#### 設問:
- a) 次の(i)〜(iii)は、雪の正月に映画へ行きたい話の内容と合っていますか。それぞれ「はい」か「いいえ」で答え、判断の決め手となる本文の言葉をそのまま引用してください。
(i) 11時になると、大型ブルトーザーが来た。
(ii) 父ちゃんは、明日は都合が悪いと言った。
(iii) 父ちゃんは、正月でも役場の人は除雪すると言った。
- b) 雪の正月に映画へ行きたい話は、最後の一文のあと、どう続くでしょうか。同じ語り口で続きを書き進めてください。

:: 提示文 ::

役場の人が、大急ぎで大型ブルトーザーを使い、除雪してくれるかも知れない。

そうなれば、バスは運行するはずだ。

お昼までに、バスが通れば、映画にいける。




「父ちゃん、昼までに、バスが通るかもしれん。そしたら映画連れてってや!

 前からの約束やからなー。 お昼までは、どこも行ったらあかんで!」

「解った!解った!正月早々何処に行くとこあると言うんじゃ。何処も行かんわ!」

「早く、役場の人、道の雪どけんかなー」

「今日は、正月じゃから、役場の人も仕事せんわ!バスが通らんかったら、今度いつか連れて行ってやる」  

「バス絶対通るって!絶対通るって!」






雪は、ポッリポッリ降る程度のだが、10時になっても、11時になっても、

大型ブルトーザーは来ない。道行く人もほとんどいない。

だんだん不安になってきた。

「やっぱり、正月だから、役場の人も仕事せんのかなー。父ちゃんもそう言ってたなー」






いろんな想いが、僕の心をよぎる。

「バスが通らんかったら、今度いつか連れて行ってやる」と父ちゃんが言ってたけど、

「今度いつか」って、いつだろ?

お盆の時か?来年の正月か?

父ちゃんの言う「今度いつか」ってあてにならない気がしてきた。

だから、

僕は、「なんとしても今日映画を観に行こう。歩いてでも行こう」と思った。

父ちゃんと一緒なら大丈夫だ!






お昼が過ぎた。






「父ちゃん、バス通らんけど、僕やっぱ映画観たい。歩いて東古市の映画館まで行こう!」

「何で、こんな雪の中、わざわざ歩いて映画観にいかにゃならんのじゃ!今度連れて行ってやる」

僕は、問い詰める。

「今度って、何時や?明日か?」

「いや、明日は都合が悪い」

「だったら、今日行こう!僕頑張って歩くから」

僕は、涙目で父ちゃんに頼む。涙目でも、今日映画を見に行く決心は揺らがない。

中村錦之助が、僕を応援してくれる。映画を観ているときの「ドキドキ」が、僕に頑張れと言ってくれる。

:::
:: 表示資料 ::

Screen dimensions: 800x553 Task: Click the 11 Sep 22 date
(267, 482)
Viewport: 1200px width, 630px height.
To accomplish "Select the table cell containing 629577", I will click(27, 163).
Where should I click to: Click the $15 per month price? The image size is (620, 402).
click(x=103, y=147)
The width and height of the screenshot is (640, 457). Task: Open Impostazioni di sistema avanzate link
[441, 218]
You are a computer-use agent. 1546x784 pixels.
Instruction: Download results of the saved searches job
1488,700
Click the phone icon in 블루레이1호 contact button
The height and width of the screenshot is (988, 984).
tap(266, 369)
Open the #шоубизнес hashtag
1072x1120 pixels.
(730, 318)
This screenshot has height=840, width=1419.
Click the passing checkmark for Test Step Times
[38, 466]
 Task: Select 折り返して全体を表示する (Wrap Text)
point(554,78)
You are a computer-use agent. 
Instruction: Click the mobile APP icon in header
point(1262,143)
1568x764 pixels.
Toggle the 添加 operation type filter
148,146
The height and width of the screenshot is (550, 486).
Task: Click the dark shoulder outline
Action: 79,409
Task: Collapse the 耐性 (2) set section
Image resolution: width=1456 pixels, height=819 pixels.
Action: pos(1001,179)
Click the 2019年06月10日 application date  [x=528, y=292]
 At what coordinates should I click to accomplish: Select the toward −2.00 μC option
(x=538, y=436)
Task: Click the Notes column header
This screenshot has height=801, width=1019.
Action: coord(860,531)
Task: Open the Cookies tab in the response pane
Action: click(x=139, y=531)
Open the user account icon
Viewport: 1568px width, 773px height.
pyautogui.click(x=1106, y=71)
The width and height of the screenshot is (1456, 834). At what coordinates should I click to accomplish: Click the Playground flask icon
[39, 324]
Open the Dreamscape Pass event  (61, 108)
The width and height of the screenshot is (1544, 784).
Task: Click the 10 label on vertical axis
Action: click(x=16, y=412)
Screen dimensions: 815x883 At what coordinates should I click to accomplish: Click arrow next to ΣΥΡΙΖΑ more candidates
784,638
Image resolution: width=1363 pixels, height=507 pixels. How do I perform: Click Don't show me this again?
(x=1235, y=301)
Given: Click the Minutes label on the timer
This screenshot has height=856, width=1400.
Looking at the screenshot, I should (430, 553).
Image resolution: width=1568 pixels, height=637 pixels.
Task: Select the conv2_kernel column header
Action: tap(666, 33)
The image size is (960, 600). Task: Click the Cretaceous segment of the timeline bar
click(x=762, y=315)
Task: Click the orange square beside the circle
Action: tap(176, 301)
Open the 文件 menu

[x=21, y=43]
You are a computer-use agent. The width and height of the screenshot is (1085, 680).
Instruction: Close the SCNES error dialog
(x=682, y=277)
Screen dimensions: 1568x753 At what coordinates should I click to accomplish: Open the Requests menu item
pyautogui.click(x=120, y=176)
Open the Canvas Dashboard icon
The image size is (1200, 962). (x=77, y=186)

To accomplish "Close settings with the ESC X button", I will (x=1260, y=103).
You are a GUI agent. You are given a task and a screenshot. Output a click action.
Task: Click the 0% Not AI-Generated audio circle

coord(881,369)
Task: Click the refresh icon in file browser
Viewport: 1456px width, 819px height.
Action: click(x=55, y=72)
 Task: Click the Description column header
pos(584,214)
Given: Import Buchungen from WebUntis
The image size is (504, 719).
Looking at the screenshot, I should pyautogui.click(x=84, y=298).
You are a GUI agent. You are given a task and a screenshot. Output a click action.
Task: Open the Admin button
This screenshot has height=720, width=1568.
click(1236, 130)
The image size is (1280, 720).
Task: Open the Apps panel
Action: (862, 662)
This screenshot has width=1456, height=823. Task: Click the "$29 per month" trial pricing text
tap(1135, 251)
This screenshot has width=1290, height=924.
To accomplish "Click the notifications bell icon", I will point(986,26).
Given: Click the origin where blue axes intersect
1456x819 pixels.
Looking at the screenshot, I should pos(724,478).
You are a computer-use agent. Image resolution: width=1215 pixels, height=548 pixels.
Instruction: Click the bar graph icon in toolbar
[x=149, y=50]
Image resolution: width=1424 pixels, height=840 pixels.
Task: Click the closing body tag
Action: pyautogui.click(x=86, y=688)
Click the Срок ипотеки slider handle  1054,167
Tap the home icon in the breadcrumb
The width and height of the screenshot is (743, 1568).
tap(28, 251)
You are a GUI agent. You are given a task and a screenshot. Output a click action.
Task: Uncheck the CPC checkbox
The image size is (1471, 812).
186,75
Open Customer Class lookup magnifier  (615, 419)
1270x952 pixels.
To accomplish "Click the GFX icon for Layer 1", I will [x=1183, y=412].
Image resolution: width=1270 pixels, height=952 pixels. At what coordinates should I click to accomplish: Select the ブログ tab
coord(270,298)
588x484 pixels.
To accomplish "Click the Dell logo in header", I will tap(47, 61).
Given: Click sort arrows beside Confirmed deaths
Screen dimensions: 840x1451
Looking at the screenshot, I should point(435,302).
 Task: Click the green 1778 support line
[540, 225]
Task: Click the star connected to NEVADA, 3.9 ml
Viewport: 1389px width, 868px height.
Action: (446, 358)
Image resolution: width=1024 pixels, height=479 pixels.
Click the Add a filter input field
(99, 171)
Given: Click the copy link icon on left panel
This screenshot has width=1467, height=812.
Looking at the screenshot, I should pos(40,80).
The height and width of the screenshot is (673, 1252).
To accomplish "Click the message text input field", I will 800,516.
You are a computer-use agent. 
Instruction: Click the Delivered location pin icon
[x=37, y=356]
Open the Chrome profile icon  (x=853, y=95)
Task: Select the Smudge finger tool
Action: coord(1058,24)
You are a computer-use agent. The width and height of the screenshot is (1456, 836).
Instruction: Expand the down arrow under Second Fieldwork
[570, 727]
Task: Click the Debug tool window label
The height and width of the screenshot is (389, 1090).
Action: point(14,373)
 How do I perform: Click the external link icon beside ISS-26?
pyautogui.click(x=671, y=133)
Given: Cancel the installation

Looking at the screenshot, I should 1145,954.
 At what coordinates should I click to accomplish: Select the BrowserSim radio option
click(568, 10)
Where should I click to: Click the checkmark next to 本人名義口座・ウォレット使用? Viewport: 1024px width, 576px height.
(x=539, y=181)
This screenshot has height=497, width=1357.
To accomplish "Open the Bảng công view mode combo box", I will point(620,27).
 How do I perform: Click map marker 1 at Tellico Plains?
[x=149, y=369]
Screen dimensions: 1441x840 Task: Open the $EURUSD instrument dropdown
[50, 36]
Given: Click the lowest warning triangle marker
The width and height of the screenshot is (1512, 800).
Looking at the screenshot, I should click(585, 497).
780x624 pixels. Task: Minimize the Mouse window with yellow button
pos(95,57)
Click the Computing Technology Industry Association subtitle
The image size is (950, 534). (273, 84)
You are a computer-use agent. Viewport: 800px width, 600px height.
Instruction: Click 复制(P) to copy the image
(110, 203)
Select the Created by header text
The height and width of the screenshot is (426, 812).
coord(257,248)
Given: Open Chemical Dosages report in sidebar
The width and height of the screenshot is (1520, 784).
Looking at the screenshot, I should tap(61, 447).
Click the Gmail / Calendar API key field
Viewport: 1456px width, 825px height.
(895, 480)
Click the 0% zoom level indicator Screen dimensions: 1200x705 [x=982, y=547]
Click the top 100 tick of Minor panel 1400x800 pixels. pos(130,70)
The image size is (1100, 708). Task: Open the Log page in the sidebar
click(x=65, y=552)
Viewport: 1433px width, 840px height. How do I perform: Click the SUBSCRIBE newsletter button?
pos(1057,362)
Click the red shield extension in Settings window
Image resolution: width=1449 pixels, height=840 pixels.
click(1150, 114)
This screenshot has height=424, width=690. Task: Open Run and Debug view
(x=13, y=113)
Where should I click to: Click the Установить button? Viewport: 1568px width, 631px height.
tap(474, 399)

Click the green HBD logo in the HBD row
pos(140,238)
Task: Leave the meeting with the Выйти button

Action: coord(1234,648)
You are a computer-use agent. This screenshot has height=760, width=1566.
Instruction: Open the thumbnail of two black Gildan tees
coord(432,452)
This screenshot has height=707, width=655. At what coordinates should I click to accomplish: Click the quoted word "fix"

:::

#### 解答:
- a)
(i) いいえ:「11時になっても、」「大型ブルトーザーは来ない。」
(ii) はい:「いや、明日は都合が悪い」
(iii) いいえ:「今日は、正月じゃから、役場の人も仕事せんわ!」

- b)
最初は、「小学4年生にもなって、聞き分けのない子だ!」と怒っていた父ちゃんも、

最後には、根負けしたのか

「途中で、寒いからといって、泣くんじゃないぞ!」と言いながら、

歩いて映画に行く事を了承してくれた。

僕は、

目にたくさんの涙をためながら、笑った。

目にたくさんの涙をためながら、嬉しかった。






厚手の靴下を履き、ゴム長靴も履いた。

耳を覆うことの出来る帽子も被った。

手袋も履いた。服も多めに着た。

父ちゃんは、土方の仕事の時使う厚手のジャンパーにゴム長靴、それに帽子のいでたちである。

二人とも準備万端である。

そして、

午後1時頃に家を出た。






家から、映画館まで、6kmぐらいある。

上浄法寺、下浄法寺、山鹿、鳴鹿、東古市の順に通って行けばいい。

父ちゃんが先に歩く。僕がその後に続く。

集落の中は、人の通れるぐらいの道は出来ていて、そこそこ歩きやすいのだが、

予定外だったのが、集落と集落の間の道だ。

特に下浄法寺と山鹿の間はひどかった。

まったく人が通った跡がないのである。

一面、昨日から積もった雪である。

父ちゃんが、雪を踏みつけ道を作り、その後をぼくが歩く。

急いで作る道だから、丁寧には作れない。

丁寧に作っていたのでは、遅くなってしまうからだ。

長靴の中に、雪が入ってきた。

靴の中に入った雪の冷たさを気にする余裕などない。

遅れぬように父ちゃんの背中を見て、一生懸命歩く。

靴下はぐちょぐちょに濡れてきた。

普通なら気持ち悪いのだが、今は気にならない。

泣き言を言っては、無理を言って連れてきてもらった父ちゃんに申し訳がない。

もう少し頑張れば、楽しい映画が観れるから、全然気にならない。

僕は、父ちゃんの背中を見ながら一生懸命歩いた。






東古市はに着いたのは、3時を過ぎていた。

僕の住むところと違い、街だ。

ここまでくれば、もう大丈夫。

あとは、一路 映画館に向かうのみと思っていると、

父ちゃんは、突然通りの洋服屋さんに入り、

「子供の靴下くれんかのー。」と

お店の人に言った。

ストーブにあたりながら、

「ほら、はよう長靴脱いで、靴下も脱いで」

と僕をせかす。

せかされた僕は、父ちゃんが、一瞬何しようとしているのか解らなかった。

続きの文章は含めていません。